We haven’t had rain for months and it was hot the previous day‚ so when the strong winds started‚ we knew that we should be on high alert.
Ironically‚ a level 1 drought warning was issued on Wednesday. I also recently tore the ligaments in my foot‚ so I have very limited mobility and am using crutches.
In the darkness, we went to sleep and woke up at around midnight with hectic 50km/h winds raging outside our windows and rattling our roof.
The roof access hatch was violently banging‚ an emergency NSRI (National Sea Rescue Institute) siren was sounding across the town for what seemed like a very long time and‚ while my four-year-old daughter slept‚ I started to pack.
A few weeks ago‚ a friend’s house burnt down. She told me that she’d had 20 minutes to grab her essential belongings and flee the property — so I knew I’d better be prepared.
I don’t have content insurance‚ so I took some family heirlooms and some of my daughter’s favourite dolls. I took the passports‚ some jeans and jerseys‚ hiking shoes and Wellington boots.
I couldn’t resist taking an expensive dress that was hanging in my closet — though if I’d had less time I know I would have left it. With the help of my domestic worker‚ Sarah Chatora‚ we packed the car to capacity.

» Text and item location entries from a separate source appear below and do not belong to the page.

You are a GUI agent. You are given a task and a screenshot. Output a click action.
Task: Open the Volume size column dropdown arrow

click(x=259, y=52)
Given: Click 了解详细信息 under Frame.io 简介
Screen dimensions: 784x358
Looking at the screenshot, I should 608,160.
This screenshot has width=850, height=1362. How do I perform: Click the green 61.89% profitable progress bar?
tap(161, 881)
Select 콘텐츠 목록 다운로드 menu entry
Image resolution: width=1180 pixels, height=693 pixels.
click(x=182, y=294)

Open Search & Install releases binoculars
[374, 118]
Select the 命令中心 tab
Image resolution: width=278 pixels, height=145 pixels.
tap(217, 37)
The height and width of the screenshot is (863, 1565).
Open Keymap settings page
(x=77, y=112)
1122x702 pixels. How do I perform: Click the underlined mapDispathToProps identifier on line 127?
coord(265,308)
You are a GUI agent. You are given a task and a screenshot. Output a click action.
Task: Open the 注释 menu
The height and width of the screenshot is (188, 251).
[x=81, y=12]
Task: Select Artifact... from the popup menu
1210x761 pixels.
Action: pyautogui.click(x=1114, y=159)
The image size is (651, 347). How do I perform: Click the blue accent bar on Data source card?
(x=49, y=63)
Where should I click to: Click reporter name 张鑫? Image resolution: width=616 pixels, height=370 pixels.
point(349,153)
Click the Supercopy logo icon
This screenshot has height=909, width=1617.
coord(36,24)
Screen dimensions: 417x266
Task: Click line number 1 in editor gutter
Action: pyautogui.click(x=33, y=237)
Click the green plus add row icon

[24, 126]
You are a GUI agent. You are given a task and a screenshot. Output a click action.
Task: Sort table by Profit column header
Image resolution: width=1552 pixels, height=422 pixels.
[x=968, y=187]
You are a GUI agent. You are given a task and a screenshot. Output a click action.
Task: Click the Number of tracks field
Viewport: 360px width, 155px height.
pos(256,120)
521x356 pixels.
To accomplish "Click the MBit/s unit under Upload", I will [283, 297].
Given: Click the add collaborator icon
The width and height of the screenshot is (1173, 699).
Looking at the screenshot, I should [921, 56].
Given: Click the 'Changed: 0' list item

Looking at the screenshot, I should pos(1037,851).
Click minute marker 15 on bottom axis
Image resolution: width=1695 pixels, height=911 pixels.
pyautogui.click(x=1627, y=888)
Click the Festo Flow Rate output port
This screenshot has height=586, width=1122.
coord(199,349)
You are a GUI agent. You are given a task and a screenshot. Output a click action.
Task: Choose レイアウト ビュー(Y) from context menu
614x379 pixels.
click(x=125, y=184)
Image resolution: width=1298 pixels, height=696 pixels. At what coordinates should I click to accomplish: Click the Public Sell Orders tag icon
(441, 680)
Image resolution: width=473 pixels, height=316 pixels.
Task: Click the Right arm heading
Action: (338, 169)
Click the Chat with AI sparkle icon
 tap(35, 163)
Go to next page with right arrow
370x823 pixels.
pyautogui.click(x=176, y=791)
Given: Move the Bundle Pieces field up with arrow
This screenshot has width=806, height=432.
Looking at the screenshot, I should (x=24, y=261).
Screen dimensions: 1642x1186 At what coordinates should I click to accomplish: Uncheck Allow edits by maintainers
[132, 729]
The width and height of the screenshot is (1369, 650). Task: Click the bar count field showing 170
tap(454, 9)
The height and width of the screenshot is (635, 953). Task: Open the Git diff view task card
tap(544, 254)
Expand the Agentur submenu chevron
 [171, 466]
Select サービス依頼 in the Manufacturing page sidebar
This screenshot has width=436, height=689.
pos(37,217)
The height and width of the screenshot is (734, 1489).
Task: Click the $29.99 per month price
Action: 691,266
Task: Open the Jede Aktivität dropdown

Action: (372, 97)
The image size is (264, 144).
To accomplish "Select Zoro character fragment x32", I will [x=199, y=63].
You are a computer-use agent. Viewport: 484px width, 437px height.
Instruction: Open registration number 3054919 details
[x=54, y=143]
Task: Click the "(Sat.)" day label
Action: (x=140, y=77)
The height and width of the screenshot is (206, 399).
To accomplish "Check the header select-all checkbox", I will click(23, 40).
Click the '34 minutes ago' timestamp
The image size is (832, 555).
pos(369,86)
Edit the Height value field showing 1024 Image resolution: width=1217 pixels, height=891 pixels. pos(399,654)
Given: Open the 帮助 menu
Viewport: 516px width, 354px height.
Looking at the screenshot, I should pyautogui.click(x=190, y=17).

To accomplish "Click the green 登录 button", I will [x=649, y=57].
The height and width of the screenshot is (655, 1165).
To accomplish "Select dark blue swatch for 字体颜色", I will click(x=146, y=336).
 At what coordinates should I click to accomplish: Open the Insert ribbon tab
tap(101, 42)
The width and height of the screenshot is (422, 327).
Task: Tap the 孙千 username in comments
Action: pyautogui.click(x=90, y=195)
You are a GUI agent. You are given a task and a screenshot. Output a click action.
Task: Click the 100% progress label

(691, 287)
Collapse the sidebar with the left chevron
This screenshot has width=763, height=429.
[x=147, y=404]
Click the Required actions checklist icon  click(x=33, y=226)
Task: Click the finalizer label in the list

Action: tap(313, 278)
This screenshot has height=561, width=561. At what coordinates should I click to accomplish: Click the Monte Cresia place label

We felt like refugees fleeing some violent coup. By then‚ the approaching fire had burnt down the cell phone towers so communication was difficult. I managed to contact a friend who lived just below Whale Rock Ridge. She said the fire was very close and she was leaving with her two young kids and going to stay with family further away.
Later I heard that the whole of Whale Rock was evacuated. She added me to a WhatsApp group residents had started which had a ‘‘point” person informing members of the movements of the fire and when each street should evacuate.
The air was thick with smoke and the sky was an eerie orange. From the WhatsApp group, I learned that the fire had already burnt most of the Robberg Peninsula. At about 3:30 the wind changed and the fire leapt across Solar Beach burning down luxury beach houses as it moved closer to us. The Qolweni township was in the fire’s path too.
Emergency stations were quickly set up on the edge of the forest where it meets the township. A response unit was set up at the community hall but when the fire got too close to that building it was moved to Plett Primary School. I felt panicked as I watched the fire getting closer and a friend phoned at 6:30am and said that it was time to move.
I put the cat in a box‚ got dressed and told my daughter that we were going on an adventure. Leaving the house‚ and trying to drive‚ in pain and with a moon boot‚ I was anxious because I didn’t really know which parts of the town were safe.
It felt like a refugee wasteland — soot coming down from the sky‚ the feeling of smoke in our lungs and the sense that the whole town was watching the sky‚ praying for rain. When we got to Main Road there was a sharp polarity‚ people seemed like they were going about their everyday lives — if you ignored the smoke.
There were even tourists taking pictures of the lagoon which looked beautiful‚ reflecting the orange sky. At the evacuation point people were arriving in their pyjamas.
I realised that many friends had lost their houses. Conspiracy theories were flying around. People were saying that 26 fires had been set simultaneously.
One person on the group said that he’d seen a man trying to set a fire. I asked why — for looting‚ was the answer. I learnt that my friends Stuart Palmer and Rhian Berning’s house had burnt down. It was recently featured in the cover of the Sunday Times Home Weekly.
Friends that own the Cairnbrogie farm on Airport Road spent the night chopping down their trees to try and save their cows. Later‚ on Thursday morning, rain began to fall and the smoke cleared. The rain put out the fires but they’re still smouldering. Last night was another night of high alert.
*Emma Jordan is a writer who lives in Plettenberg Bay with her four-year-old daughter.